There are several difficulties with this text.

  • The line breaks of the original text are not replicated. Rather the text is presented as a paragraph of prose text.
  • The text is both right and left justified, which results in large gaps in the text with words separated by some distance.
  • The automatic capitalisation has capitalised the first word of every line, even though this is not the case in the original document.
  • The individual lines of the original Latin prayer do not correspond directly across from the English rendering of each to the right.

This situation can be imporoved in the following ways.

Please note the following elements of this layout.
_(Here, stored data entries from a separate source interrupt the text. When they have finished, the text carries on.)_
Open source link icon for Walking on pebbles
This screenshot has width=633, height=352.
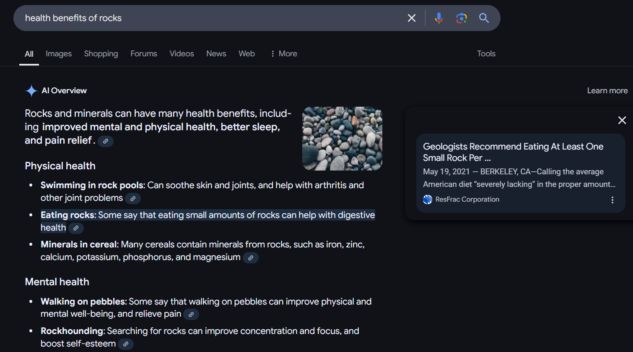(x=191, y=315)
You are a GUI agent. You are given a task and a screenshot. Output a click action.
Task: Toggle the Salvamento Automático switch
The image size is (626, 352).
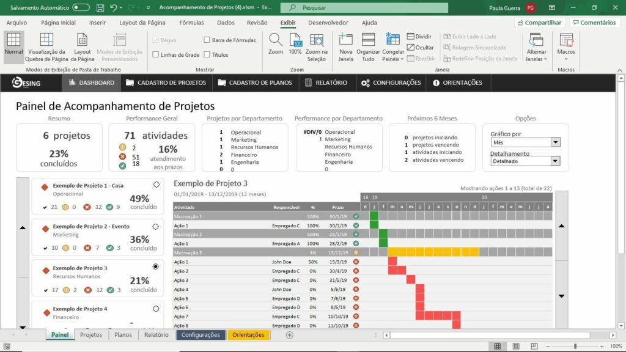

  • The line breaks of the original text are replicated. The text is presented not as a prayer not as a paragraph of prose text.
  • The text is left justified, as in the original text, and the words are no longer separated by gaps.
  • Capitalisation is rendered as in the original document; the automatic capitalisation has not been allowed to capitalise the first word of each line.
  • The individual lines of the original Latin prayer correspond directly across from the English rendering of each to the right.
  • Both texts have a heading indicating the source of the text.
  • A footnote is needed to give the source of the Latin text.
  • A footnote is n eeded to indicate who translated the study text.

This second text is easy to read and to compare with its translation.

Ellipses

When you directly quote a text, but choose to leave out one or more words, an ellipsis of three dots “…” is used to indicate the omission. The simple rule for the ellipsis is that it goes where the missing word or words are. Take the example text:

Prof. McCarthy is a monk of St. Benedict’s Abbey in Atchison, Kansas. He teaches a course on the collects. He uses the method presented by Prof. De Zan and developed by Prof. James Leachman and himself according to four interpretative keys.

We can say:

Prof. McCarthy . . . teaches a course on the collects.

Here the ellipsis indicates that words are missing. Note that I have respected the meaning of the original text, and not changed its meaning, and I have created a new sentence that also makes sense. It does no good to say:

. . . He teaches a course on the collects . . . and developed by Prof. James Leachman.

The above sentence does not make sense, nor does it respect the meaning of the original statement. Who is “He”? What does “and” join? Again, the quoted text must respect the meaning of the original text and must make sense as quoted with the ellipsis.

The use of an ellipsis becomes more challenging when there is a period involved. The rule, however, remains that the ellipsis substitutes for the missing words, and the period stays where it stays.

Prof. McCarthy is a monk of St. Benedict’s Abbey in Atchison, Kansas. . . . He uses the method presented by Prof. De Zan and developed by Prof. James Leachman and himself according to four interpretative keys.

In the above example, Kansas ends a sentence and so is immediately followed by a period. Next a full sentence is omitted, and so replaced by the ellipsis, “. . .”.

Prof. McCarthy . . . teaches a course on the collects. He uses the method presented by Prof. De Zan . . . .

In the above example, notice that the name De Zan does not end a sentence and is not followed by a period. Rather, the name De Zan is followed by the ellpisis indicating the missing words, and this is followed by a period to indicate the end of the sentence.

On many computers if you type three dots in a row . . . , the auto-correct will automatically space the dots slightly farther apart, more like this . . . , but not too far apart for good reason.

In the above statement, note that the ellipsis appears, followed by a comma which is needed for the text which follows. I can also omit several more words including the comma as follows:

. . . the auto-correct will automatically space the dots slightly farther apart, more like this . . . for good reason.

Notice that if you begin a citation mid-sentence, you can use an ellipsis at the beginning to indicte that the text begins in the midst of a sentence as in the example above.